▶ SELECTION:

3DGS-LM: Faster Gaussian-Splatting Optimization with Levenberg-Marquardt¶
Conference: ICCV 2025 arXiv: 2409.12892 Code: https://lukashoel.github.io/3DGS-LM/ Area: 3D Vision Keywords: 3D Gaussian Splatting, Levenberg-Marquardt, Optimization Acceleration, Novel View Synthesis, CUDA Parallelism
TL;DR¶
This paper proposes 3DGS-LM, which replaces the Adam optimizer in 3DGS with a customized Levenberg-Marquardt (LM) optimizer. By introducing a GPU cache-driven parallelization scheme for efficient Jacobian-vector product computation, the method achieves a 20% speedup in 3DGS optimization while maintaining equivalent reconstruction quality.
Background & Motivation¶
3D Gaussian Splatting (3DGS) has emerged as one of the most prevalent 3D scene representation methods, achieving high-quality real-time rendering by projecting 3D Gaussians into 2D splats via a differentiable rasterizer. Nevertheless, the optimization process still requires tens of thousands of iterations, with convergence taking up to an hour.
Existing acceleration approaches fall into two main categories: improving the efficiency of the differentiable rasterizer (e.g., warp reduction in DISTWAR) and reducing the number of Gaussians through improved densification strategies (e.g., Taming-3DGS). However, these methods continue to rely on Adam, a first-order optimizer that requires a large number of iterations to converge.
The root cause lies in the fundamental limitation of first-order optimizers: Adam computes update directions based solely on gradients, which constrains convergence speed. Second-order optimizers such as LM derive higher-quality update directions by solving the normal equations, substantially reducing the required number of iterations. Yet efficient Jacobian-vector product computation under the large parameter counts and high-resolution images characteristic of 3DGS remains highly challenging.

▶ Rows of pointing data:
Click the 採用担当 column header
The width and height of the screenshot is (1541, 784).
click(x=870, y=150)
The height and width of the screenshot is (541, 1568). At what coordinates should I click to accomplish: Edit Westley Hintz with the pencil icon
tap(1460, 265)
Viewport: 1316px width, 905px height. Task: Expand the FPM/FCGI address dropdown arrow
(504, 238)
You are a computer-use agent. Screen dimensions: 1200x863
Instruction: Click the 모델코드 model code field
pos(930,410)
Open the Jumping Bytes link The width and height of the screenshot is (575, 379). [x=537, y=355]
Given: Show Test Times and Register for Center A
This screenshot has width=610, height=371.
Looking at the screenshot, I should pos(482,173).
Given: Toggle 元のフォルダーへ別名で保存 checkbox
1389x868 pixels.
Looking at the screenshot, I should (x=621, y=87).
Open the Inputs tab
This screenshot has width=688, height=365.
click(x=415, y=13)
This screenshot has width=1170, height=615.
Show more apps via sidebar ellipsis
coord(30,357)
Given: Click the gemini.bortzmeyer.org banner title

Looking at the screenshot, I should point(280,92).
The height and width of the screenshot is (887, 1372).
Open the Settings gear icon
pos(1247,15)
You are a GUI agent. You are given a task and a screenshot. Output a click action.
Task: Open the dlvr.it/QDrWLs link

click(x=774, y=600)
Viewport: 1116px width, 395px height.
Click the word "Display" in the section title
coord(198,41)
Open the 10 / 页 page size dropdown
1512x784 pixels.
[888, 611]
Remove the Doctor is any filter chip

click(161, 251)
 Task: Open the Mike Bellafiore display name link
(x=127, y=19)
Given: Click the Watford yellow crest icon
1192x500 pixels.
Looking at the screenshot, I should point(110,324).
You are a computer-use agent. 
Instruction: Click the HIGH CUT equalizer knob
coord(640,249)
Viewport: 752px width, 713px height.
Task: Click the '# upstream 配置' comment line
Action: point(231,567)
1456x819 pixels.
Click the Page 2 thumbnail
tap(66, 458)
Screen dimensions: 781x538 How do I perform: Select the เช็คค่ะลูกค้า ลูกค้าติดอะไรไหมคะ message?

▶ TASKS TO PERFORM:
1. Identify every line of the records that contains the word "height", treating uppercase and lowercase as different.
2. Write what comes next in the summary of the Gaussian-splatting optimization paper, picking up after its final sentence.
The text and the records have no connection to each other.

▶ RESULTS FOR THE EXERCISE:
1.
The width and height of the screenshot is (1541, 784).
The height and width of the screenshot is (541, 1568). At what coordinates should I click to accomplish: Edit Westley Hintz with the pencil icon
Viewport: 1316px width, 905px height. Task: Expand the FPM/FCGI address dropdown arrow
Open the Jumping Bytes link The width and height of the screenshot is (575, 379). [x=537, y=355]
This screenshot has width=610, height=371.
This screenshot has width=688, height=365.
This screenshot has width=1170, height=615.
The height and width of the screenshot is (887, 1372).
Viewport: 1116px width, 395px height.
Viewport: 752px width, 713px height.

2.
The paper's starting point is to design a cache-based parallelization scheme that makes the LM optimizer practically viable within 3DGS. Core Idea: cache intermediate gradients from α-blending and shift the parallelization paradigm from per-pixel to per-pixel-per-splat, substantially accelerating Jacobian-vector product computation within the PCG algorithm.
Method¶
Overall Architecture¶
The pipeline adopts a two-stage optimization strategy. In the first stage, the standard Adam optimizer runs for approximately 20K iterations to complete Gaussian densification and initial optimization. In the second stage, the optimizer is switched to LM, which requires only 5 iterations to achieve convergence. This two-stage design exploits the complementary strengths of gradient descent for rapid early-stage progress and LM for efficient fine-grained optimization.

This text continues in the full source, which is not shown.